I told him it was very dangerous, but I hadn’t thought twice back then. I actually had had a long, tough rope tied around the trunk of a tree and myself before diving in. “Luckily, it wasn’t hard to find your mother, but she had passed out…”
He had learned this from his mother, but I seldom mentioned it from my perspective. Now that he was here at the scene he got even more fascinated, so I promised him that when he was older and stronger one day, we would come back to swim together in the less turbulent part of the river.
After that, he said to me, “So, papa, where did you and mom stay last night?”
I showed him where the mountain lodge was. Once we were near, many cute critters came out to frolick with him, and he was amazed at how agile they were. Yet after running around with them for some time, the sun was beginning its gradual descent, and grey clouds had gathered, gradually covering up the blue sky. “Anthony, we should head back before it starts to rain.”
He agreed, albeit reluctantly. However, he seemed too exhausted to climb uphill, and he was having difficulties keeping up my slow pace. He had been the one who insisted on coming here on foot such that he could take the time to enjoy the scenery and surroundings. I was so glad he wanted to familiarize himself with the place where I had grown up as a boy. Our family had kept the whole area natural except there existed walking trails that meandered through the forest and meadow. I remembered how little I had known about my own father, so to avoid repeating the mistake, I tried to spend as much time alone with my son as possible, and this was undoubtedly a great opportunity to strengthen our father-son bond.

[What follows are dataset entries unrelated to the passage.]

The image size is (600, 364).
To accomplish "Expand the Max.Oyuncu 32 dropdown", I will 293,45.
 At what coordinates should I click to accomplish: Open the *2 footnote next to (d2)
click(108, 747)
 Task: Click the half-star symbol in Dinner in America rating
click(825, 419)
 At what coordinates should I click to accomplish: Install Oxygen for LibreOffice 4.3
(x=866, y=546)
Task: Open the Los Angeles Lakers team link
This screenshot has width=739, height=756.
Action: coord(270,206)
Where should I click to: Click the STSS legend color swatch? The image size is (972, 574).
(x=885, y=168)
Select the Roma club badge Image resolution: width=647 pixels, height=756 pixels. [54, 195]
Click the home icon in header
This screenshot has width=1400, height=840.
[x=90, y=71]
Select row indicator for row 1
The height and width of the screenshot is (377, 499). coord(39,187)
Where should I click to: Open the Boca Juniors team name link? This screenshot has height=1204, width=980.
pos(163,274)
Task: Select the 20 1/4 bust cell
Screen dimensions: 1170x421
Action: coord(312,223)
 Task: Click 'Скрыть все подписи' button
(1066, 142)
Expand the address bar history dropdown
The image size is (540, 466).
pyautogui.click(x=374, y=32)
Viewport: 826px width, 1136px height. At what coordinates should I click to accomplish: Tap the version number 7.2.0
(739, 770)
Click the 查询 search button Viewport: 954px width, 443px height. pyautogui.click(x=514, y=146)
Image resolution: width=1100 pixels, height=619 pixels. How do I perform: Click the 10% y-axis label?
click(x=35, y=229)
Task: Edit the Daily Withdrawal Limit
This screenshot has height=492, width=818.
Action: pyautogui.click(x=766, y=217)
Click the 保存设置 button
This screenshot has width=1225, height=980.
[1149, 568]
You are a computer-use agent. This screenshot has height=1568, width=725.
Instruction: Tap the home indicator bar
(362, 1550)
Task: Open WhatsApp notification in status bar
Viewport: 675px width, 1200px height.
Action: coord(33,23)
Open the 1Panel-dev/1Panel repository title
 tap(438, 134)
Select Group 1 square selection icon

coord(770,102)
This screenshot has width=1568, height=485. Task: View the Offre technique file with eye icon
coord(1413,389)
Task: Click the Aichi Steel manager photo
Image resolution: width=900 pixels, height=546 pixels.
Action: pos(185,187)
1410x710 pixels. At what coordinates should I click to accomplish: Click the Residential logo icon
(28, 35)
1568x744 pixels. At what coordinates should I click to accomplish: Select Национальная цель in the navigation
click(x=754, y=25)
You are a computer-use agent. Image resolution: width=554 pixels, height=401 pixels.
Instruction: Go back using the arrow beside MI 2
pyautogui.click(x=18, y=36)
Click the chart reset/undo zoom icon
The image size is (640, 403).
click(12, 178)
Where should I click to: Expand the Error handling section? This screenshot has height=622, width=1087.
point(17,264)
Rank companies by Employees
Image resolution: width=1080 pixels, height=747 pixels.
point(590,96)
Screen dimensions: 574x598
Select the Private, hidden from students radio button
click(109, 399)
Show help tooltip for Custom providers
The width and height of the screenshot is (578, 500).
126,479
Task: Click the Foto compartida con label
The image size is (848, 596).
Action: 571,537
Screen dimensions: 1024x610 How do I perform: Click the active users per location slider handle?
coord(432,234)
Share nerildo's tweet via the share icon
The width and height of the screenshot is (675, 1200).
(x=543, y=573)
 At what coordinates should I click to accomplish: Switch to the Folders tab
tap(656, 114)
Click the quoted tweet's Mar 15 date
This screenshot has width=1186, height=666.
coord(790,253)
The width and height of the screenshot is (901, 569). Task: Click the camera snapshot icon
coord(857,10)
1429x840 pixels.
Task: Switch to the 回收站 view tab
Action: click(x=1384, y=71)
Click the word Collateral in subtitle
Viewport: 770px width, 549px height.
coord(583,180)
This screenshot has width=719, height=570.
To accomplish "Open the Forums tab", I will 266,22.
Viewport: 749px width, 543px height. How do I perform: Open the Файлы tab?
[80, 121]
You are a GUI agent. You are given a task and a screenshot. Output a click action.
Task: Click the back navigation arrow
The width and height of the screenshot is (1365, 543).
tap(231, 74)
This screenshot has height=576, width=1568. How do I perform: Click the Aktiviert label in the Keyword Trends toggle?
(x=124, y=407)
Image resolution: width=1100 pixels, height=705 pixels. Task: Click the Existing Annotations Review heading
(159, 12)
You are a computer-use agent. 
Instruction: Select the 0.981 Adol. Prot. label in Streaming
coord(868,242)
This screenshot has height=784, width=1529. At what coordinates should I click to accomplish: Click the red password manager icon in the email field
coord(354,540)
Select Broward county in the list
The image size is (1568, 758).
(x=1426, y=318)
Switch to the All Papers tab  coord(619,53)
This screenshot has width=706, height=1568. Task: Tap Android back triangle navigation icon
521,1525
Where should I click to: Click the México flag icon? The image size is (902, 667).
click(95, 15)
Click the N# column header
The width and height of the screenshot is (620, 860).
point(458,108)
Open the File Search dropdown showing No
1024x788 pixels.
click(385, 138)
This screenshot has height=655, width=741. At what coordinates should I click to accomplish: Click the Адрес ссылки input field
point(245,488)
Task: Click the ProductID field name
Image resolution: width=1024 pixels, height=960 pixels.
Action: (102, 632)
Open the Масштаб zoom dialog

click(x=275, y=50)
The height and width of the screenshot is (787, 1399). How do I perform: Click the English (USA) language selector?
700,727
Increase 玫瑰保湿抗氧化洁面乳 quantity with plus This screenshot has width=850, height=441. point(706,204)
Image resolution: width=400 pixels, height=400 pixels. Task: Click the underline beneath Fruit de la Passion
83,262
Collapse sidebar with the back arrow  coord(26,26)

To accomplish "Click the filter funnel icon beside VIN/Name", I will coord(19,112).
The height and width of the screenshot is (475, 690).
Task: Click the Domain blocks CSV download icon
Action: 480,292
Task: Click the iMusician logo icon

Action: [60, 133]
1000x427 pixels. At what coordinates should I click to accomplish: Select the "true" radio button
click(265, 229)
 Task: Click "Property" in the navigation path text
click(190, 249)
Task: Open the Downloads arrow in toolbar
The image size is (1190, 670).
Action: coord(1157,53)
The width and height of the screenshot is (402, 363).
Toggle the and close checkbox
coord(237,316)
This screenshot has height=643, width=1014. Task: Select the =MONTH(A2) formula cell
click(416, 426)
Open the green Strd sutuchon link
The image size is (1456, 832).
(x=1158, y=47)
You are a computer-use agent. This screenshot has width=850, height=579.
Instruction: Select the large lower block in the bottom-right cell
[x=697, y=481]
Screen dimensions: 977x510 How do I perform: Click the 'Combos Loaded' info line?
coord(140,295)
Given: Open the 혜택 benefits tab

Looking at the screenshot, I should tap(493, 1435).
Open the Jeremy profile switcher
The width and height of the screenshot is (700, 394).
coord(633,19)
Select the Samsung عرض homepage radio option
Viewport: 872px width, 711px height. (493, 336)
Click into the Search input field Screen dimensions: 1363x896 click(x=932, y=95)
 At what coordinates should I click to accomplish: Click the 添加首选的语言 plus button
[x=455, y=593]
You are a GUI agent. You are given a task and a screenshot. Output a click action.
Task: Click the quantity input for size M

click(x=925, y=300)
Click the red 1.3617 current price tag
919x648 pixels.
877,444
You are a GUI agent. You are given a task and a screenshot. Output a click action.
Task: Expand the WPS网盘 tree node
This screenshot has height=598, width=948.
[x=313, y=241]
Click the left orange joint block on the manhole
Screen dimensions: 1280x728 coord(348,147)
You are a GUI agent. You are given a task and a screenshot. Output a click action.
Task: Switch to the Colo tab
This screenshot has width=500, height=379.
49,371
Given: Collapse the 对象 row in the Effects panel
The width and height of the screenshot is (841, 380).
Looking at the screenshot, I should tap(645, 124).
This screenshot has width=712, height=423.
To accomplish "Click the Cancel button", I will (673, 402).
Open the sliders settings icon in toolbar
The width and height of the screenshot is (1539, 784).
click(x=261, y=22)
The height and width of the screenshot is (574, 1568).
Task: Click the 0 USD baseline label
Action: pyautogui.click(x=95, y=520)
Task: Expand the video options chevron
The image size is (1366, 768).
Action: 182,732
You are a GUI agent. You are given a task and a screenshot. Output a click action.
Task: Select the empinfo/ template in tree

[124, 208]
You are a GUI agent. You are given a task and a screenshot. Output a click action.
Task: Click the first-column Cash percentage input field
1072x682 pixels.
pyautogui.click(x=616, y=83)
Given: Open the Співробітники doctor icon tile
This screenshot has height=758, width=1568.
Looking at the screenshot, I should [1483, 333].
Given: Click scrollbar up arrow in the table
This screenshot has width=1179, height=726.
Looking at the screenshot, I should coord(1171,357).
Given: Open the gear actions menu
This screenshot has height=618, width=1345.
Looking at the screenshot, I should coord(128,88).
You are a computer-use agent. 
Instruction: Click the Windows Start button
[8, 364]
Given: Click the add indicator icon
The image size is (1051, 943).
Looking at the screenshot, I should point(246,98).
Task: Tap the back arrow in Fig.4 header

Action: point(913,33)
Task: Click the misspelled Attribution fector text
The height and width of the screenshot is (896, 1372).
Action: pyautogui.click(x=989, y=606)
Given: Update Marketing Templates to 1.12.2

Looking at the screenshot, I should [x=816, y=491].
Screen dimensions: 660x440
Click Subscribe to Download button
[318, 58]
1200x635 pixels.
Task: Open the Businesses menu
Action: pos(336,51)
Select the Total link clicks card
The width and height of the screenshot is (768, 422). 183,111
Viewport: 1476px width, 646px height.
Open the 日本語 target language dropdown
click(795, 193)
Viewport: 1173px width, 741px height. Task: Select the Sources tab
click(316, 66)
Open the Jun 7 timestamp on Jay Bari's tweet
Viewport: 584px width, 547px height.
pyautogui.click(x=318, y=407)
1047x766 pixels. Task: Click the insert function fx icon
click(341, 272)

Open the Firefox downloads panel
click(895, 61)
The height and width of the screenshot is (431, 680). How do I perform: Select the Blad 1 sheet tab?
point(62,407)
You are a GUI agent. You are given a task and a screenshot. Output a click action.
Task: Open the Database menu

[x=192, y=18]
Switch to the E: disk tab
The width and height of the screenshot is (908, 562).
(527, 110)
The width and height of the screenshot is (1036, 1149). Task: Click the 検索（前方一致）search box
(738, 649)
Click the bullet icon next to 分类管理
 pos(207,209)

Later, when it was clear that he was short of breath, I planned to pick him up, but knowing that he could be stubborn sometimes, I asked, “Anthony, are you alright?”
With a weak nod, he continued dragging his tiny feet. Then I urged, “Great Aunt Elroy, your mother and baby sister are waiting for us to join them for dinner in the villa, and it’s getting dark. We have to hurry.”
After some struggles, he complained that his shoes were very heavy. Not wanting to worry Candy or my aunt, I questioned, “Want a piggyback ride, son?”
His blue eyes brightened up immediately, and he exclaimed with glee, “Hurray!” He always enjoyed piggyback ride because he could see a lot more at my height.
Now that he is taking his nap, he is slowly sliding down on my back. As drizzles turn to rain, I lift his body up slightly so that he is securely in place when I pick up my speed. At this moment, Anthony’s question earlier flashes across my mind. I think Candy might have told Anthony about our very first encounter on the hill when we finally paid a long overdue visit to Pony’s Home yesterday. A few years had gone by since our move to London, and my dear wife could have been taken over by nostalgia.